WHAT TO PRODUCE → Print, exactly and without pictures, the lines from the one where "Screen dimensions: 1024x768" appears down to the end of the entries.

LISTED ENTRIES →
>>>>

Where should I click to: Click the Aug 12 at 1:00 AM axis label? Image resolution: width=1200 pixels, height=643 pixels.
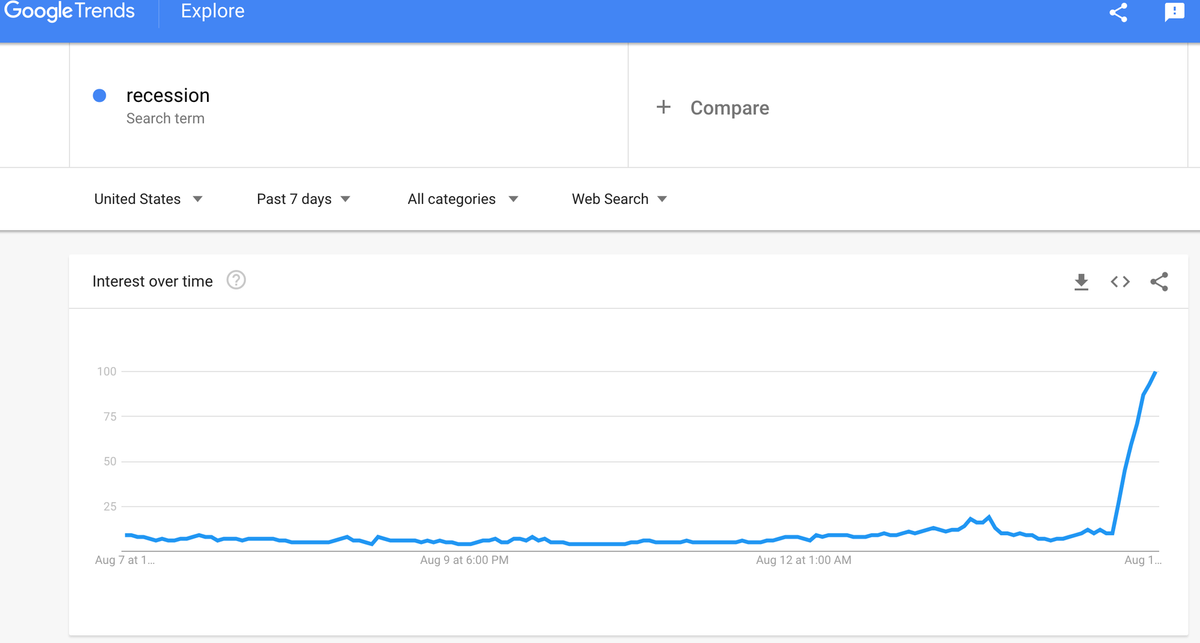click(x=802, y=560)
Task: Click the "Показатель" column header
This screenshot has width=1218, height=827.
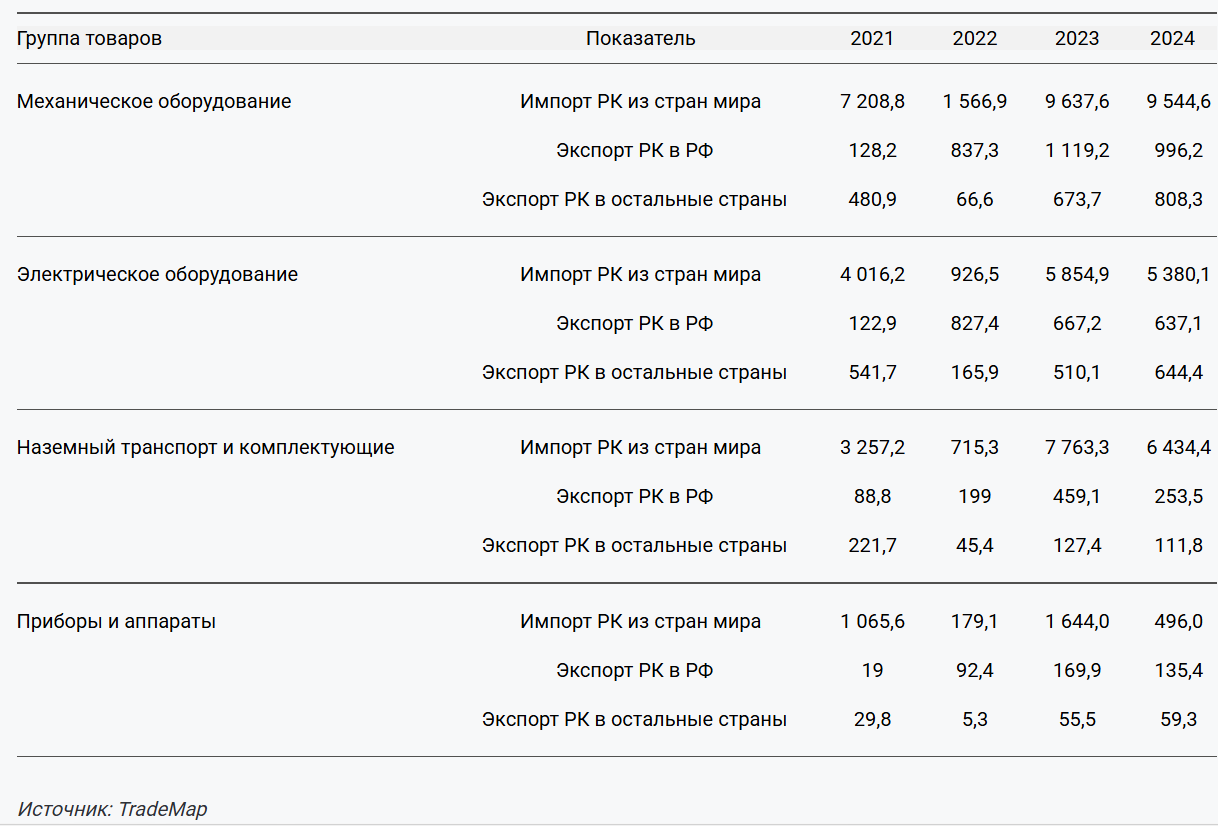Action: pyautogui.click(x=640, y=39)
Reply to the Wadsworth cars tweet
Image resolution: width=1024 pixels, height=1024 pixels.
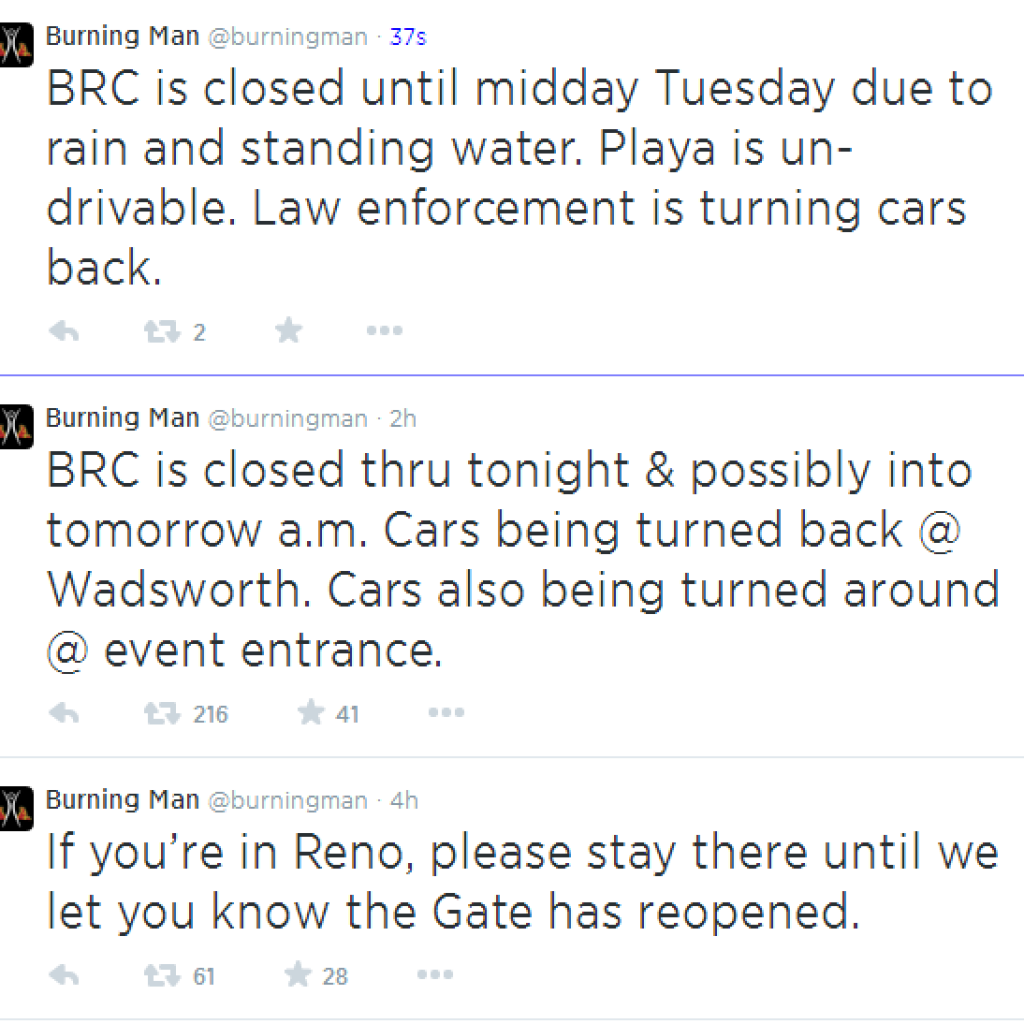pos(64,714)
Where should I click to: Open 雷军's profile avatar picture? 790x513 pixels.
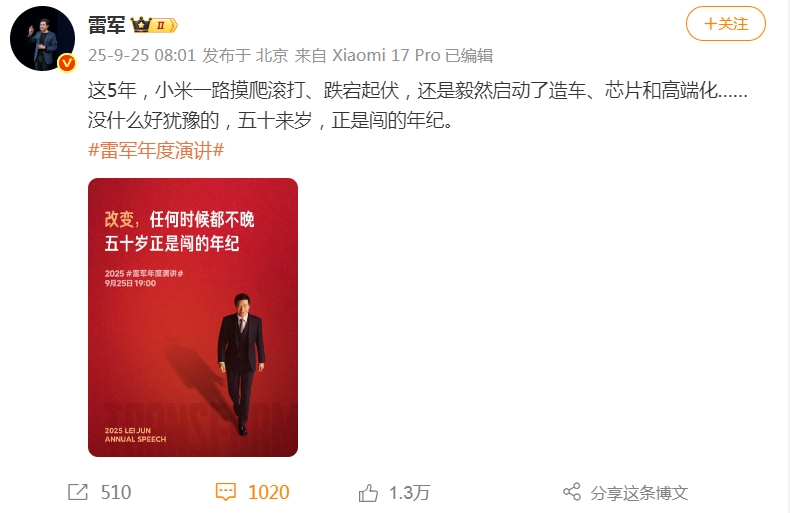click(x=42, y=38)
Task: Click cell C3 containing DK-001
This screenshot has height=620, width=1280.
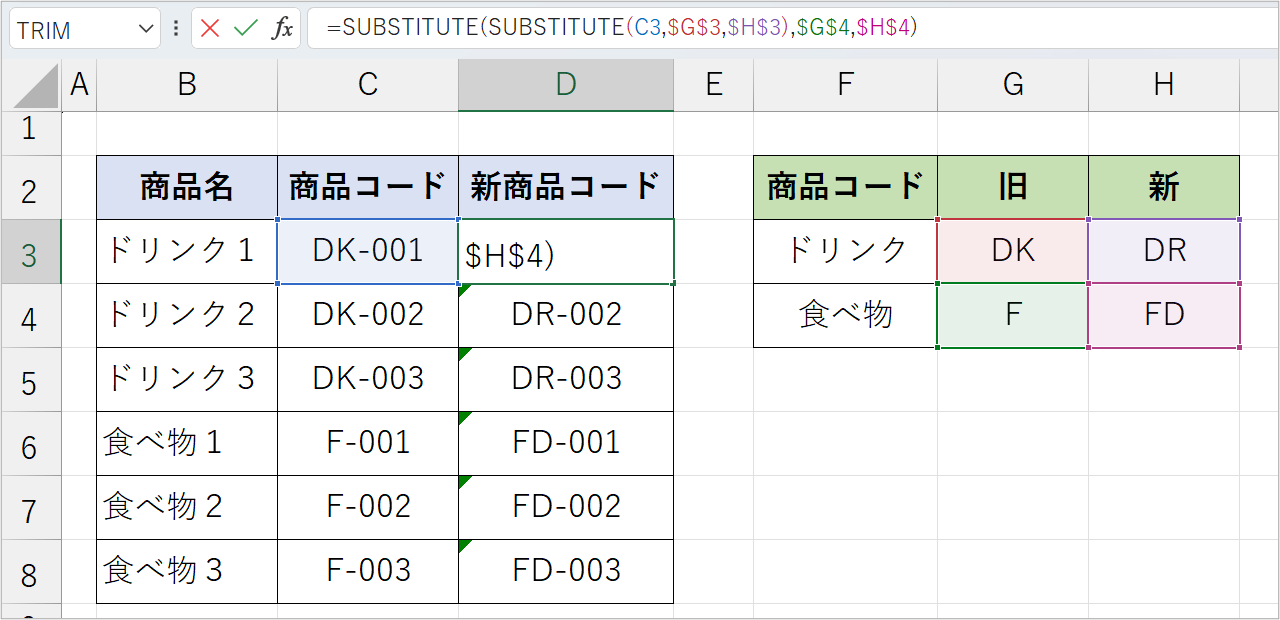Action: [x=367, y=251]
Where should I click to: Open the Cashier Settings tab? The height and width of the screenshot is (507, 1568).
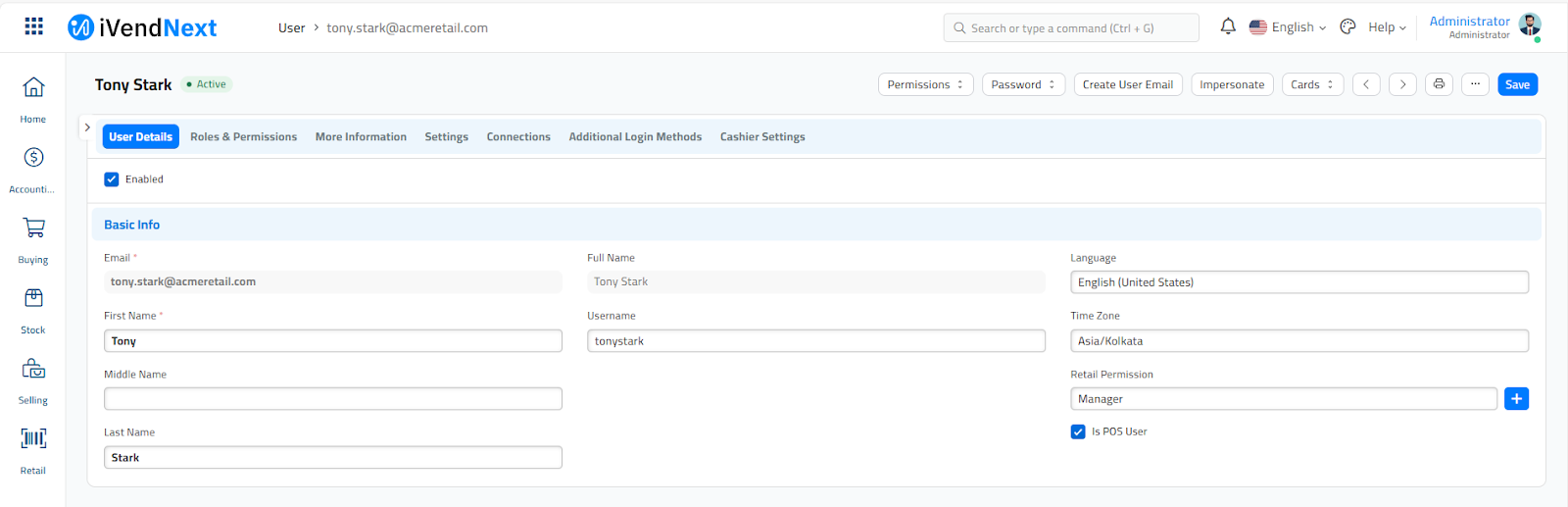(x=762, y=137)
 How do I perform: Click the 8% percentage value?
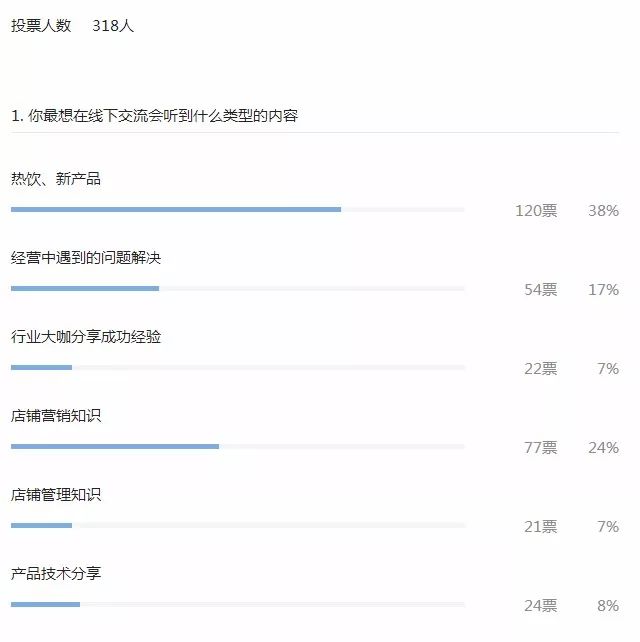(x=608, y=605)
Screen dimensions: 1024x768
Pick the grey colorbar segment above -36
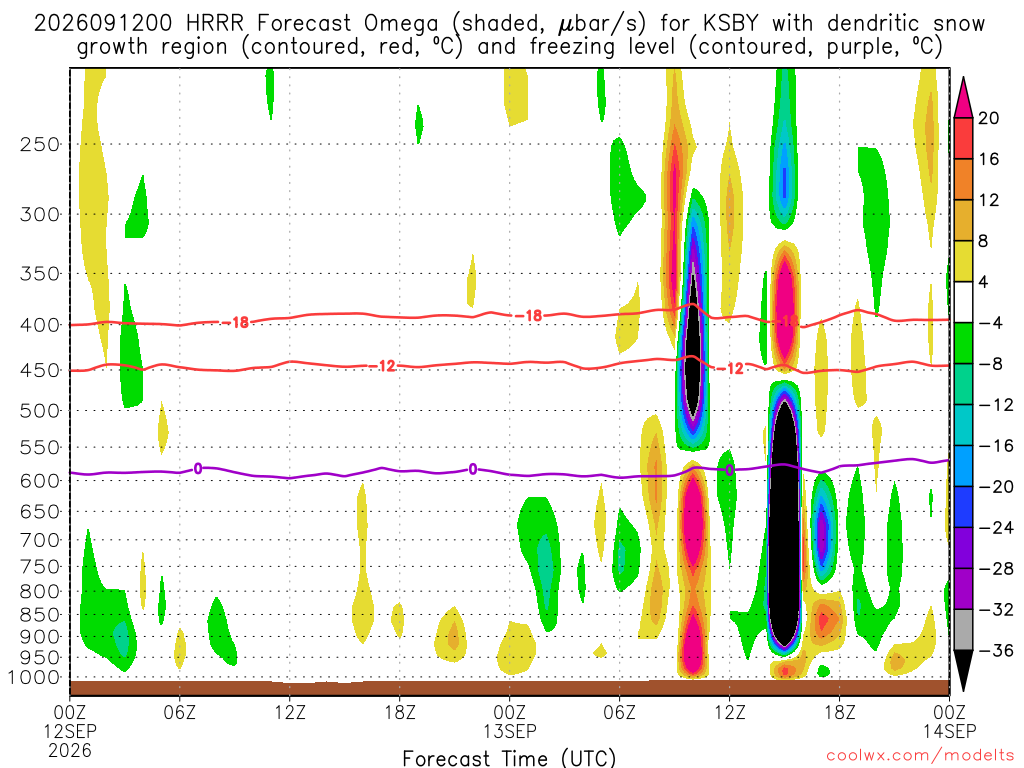[963, 630]
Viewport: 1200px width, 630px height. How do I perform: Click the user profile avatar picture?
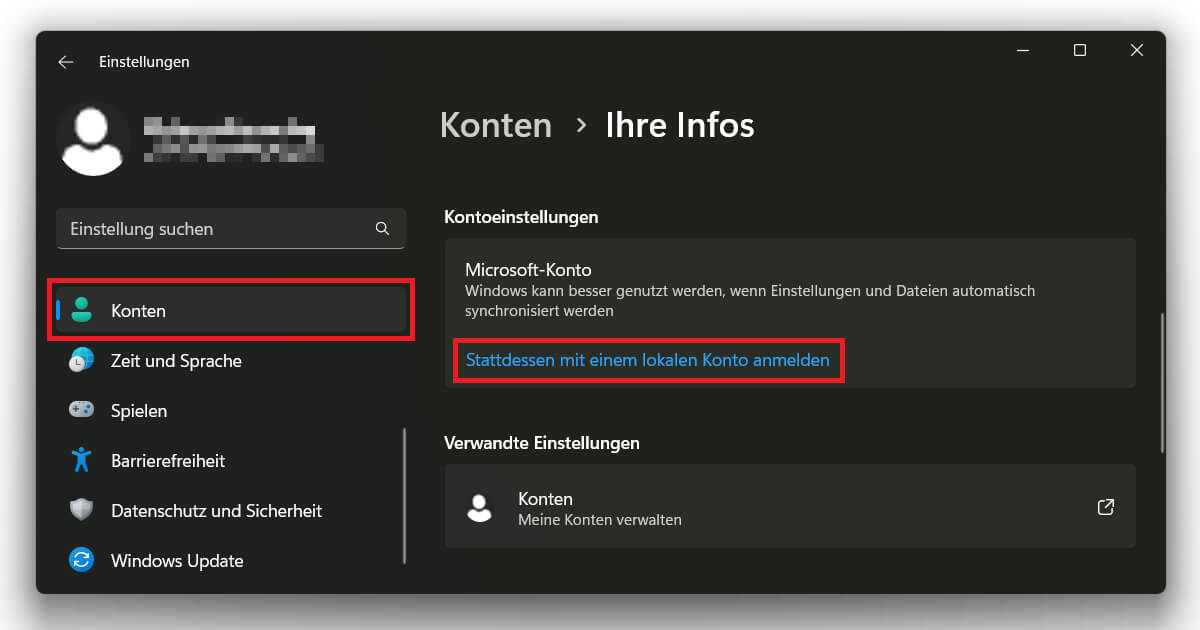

<<<<

ANSWER →
Screen dimensions: 1024x768
Pick the grey colorbar segment above -36
[963, 630]
Viewport: 1200px width, 630px height. How do I perform: Click the user profile avatar picture?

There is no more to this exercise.